Merupakan suatu kebetulan belaka tatkala aku berkunjung ke Waroeng Semawis pada hari Sabtu 22 September 2007, di tenda utama di tempat tersebut diselenggarakan talkshow dengan topik “Pembantu adalah Bagian dari Keluarga Kita”. Tiga pembicara utama dari talkshow ini adalah Irwan Hidayat, Presdir PT Jamu Sido Muncul, Rieke Diah Pitaloka, artis dan aktivis Perempuan dan Romo Aloys Budi Purnomo, Pemred “Inspirasi dan Pastor Gereja Hati Kudus Tanah Mas. Donny Danardono, seorang dosen dari Unika Soegjijapranata berlaku sebagai moderator.
Acara dibuka dengan permainan saxophone oleh Romo Aloys, yang kemudian disusul dengan pembacaan puisi yang berjudul “Lelakon Rewang”.

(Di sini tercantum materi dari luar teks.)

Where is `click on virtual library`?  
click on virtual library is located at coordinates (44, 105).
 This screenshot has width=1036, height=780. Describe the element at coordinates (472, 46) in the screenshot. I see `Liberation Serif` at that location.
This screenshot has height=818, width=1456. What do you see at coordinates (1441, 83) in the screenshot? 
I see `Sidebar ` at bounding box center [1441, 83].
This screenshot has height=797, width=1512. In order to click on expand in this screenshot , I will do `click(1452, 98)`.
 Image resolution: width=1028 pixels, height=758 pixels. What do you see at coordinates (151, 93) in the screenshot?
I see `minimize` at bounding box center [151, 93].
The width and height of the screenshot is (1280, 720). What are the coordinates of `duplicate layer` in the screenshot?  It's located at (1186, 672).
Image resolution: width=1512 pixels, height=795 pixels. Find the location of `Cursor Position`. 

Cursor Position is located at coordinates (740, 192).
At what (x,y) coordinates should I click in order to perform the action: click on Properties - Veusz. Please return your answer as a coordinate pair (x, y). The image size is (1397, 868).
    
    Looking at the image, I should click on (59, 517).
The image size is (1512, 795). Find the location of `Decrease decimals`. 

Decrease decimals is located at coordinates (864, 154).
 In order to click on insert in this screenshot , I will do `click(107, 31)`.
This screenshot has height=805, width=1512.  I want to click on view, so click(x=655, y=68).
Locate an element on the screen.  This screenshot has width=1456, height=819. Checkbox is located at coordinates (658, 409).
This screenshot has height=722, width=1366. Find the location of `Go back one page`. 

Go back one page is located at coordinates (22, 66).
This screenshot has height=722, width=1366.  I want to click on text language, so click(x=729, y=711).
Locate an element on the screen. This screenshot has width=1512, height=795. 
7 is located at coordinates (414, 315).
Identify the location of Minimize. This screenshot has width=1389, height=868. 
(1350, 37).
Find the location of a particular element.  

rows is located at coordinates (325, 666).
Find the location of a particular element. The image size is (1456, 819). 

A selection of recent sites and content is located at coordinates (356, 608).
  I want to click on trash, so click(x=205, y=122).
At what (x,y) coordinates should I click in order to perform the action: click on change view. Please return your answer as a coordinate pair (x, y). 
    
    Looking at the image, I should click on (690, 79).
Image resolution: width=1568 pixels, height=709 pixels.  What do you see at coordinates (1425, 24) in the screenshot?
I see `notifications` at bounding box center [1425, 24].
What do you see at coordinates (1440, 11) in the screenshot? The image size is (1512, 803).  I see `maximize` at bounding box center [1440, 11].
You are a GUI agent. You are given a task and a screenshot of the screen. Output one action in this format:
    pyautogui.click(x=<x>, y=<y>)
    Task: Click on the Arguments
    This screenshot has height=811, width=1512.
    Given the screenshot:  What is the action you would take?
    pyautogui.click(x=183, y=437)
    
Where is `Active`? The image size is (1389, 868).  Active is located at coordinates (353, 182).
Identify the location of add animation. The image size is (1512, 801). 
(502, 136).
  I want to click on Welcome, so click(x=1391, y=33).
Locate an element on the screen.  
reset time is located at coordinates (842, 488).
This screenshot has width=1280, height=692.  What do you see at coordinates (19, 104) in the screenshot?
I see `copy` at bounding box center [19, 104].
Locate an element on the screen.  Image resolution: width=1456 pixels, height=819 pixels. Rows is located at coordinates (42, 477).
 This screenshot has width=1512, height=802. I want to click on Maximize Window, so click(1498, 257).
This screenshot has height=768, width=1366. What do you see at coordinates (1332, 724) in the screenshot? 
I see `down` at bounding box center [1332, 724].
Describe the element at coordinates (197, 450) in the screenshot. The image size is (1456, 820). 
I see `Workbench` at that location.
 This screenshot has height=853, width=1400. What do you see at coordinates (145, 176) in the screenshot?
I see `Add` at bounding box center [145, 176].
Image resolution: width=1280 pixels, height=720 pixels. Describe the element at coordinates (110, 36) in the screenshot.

Kemudian Donny selaku moderator memperkenalkan ketiga pembicara utama. Pembicara utama adalah Irwan Hidayat, yang menurutku pribadi kurang fokus dalam menyampaikan apa yang ingin dia kemukakan kepada hadirin. Mengingat di awal pembukaan Donny mengatakan bahwa pemilihan topik “Pembantu adalah Bagian dari Keluarga Kita” berhubungan erat dengan Hari Raya Idul Fitri yang akan segera tiba dimana banyak keluarga menjadi kelabakan karena “pembantu” mereka pulang kampung. Namun dalam pidato singkatnya, Irwan justru menyebut-nyebut para TKW yang diperlakukan secara tidak manusiawi di luar negeri. What is in fact the main point of the talkshow? Untuk menggugah kesadaran hadirin akan banyaknya jumlah para buruh migran yang mengalami perlakukan tidak semestinya atau mengajak hadirin untuk memperlakukan para “pembantu” mereka di rumah secara lebih manusiawi?
Orang cenderung lupa dengan apa yang terjadi di dalam rumah sendiri dan lebih memperhatikan perlakukan sewenang-wenang yang diterima oleh para buruh migran di luar negeri. Apakah mereka benar-benar telah “nguwongke” mereka yang bekerja untuk rumah tangga mereka?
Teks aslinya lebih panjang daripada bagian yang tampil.